I review everything I read and post reviews on Goodreads and LibraryThing. That’s not enough. Good books are meant to be shared. Therefore, I’m spotlighting some of my favorite reads here on my site.
Under the Whispering Door by T.J. Klune
out now in print and ebook; BookShop, B&N, and Amazon [affiliate link]
I received an advance copy of this book via NetGalley.
The skin around my eyes remains stiff from tears because this book made me SOB, but in the best of ways. This is a beautiful, extraordinary book that will crush your heart and put it back together, too.
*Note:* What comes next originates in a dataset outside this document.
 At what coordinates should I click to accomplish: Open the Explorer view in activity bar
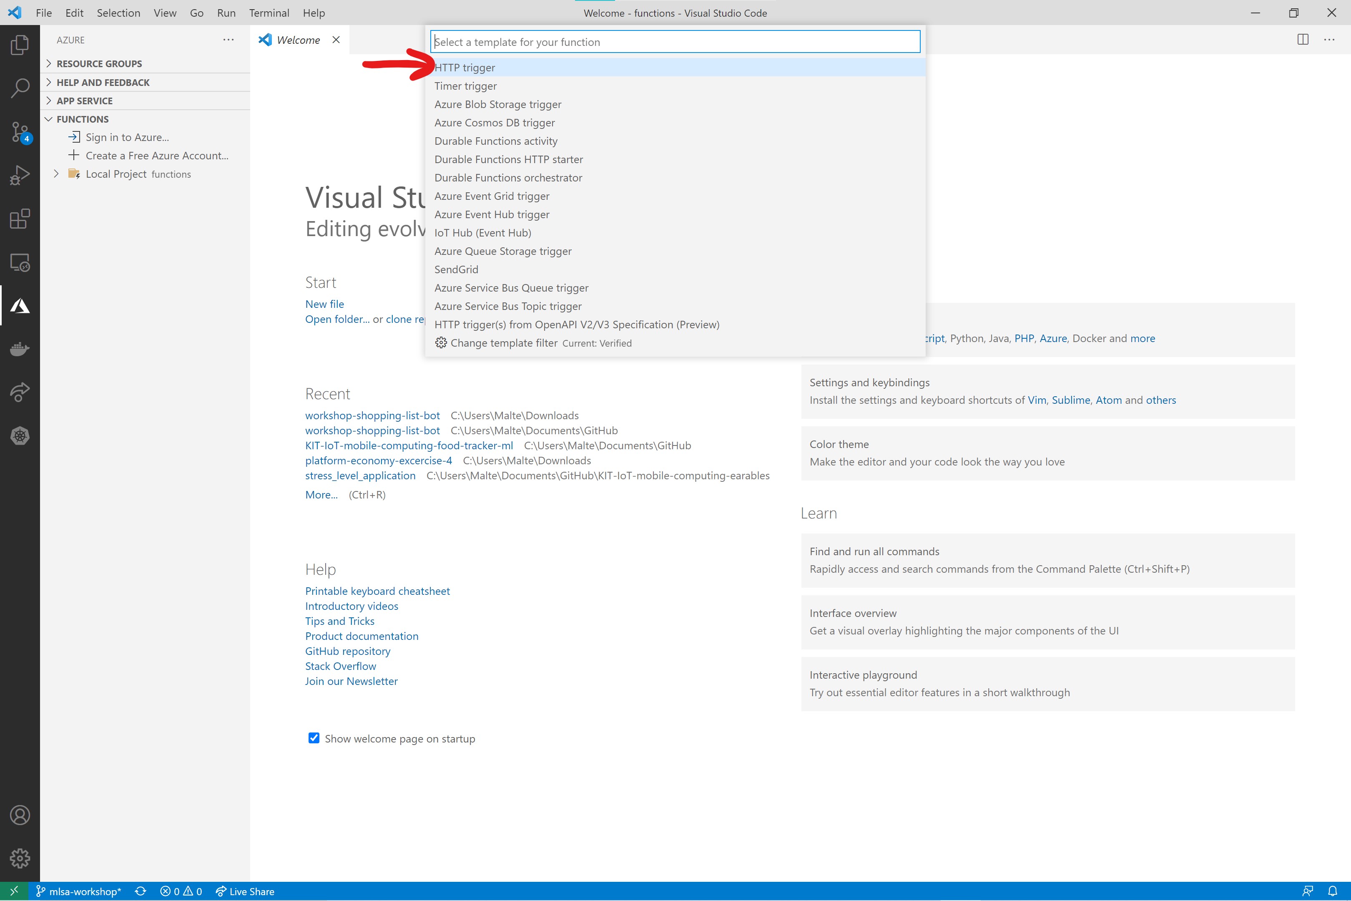click(x=20, y=45)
Wallace is a jerk. He’s like Scrooge brought into the modern-day–a high-powered lawyer who is callous, cold, and not the slightest bit loved. When he keels over dead, he attends his own funeral and rages, unseen, at the way his ex-wife and law firm partners disrespect him. A reaper arrives–a young woman, Mei, who can see and hear him, and takes him to a strange tea house in the middle of nowhere. It’s a waypoint for the recently dead to come to grips with their new state of being before they move on through a door set in the fourth-floor ceiling. The purveyor is Hugo, a man with a knack to choose the right tea for anyone–and also, a ferryman, a person with a genuine, empathetic heart. He helps the recently-dead move on.
But Wallace doesn’t want to move on. He stays. He rages, he grieves, and slowly, he starts to change. And fall in love.
I fell in love, too, with every character. The deep feels of this book remind me of Becky Chambers’s novels–stories that truly capture the complexity and the goodness of people and somehow manage to reaffirm your belief in humanity. I like that this took the Scrooge trope and made it more realistic–there’s no overnight change. It’s gradual, it’s painful, it’s full of regret. Ultimately, it’s a queer love story, too, and again, one that feels realistic (because honestly, anyone and everyone can and will fall in love with Hugo).
This will be one of the best books I’ve read this year, and probably an all-time favorite.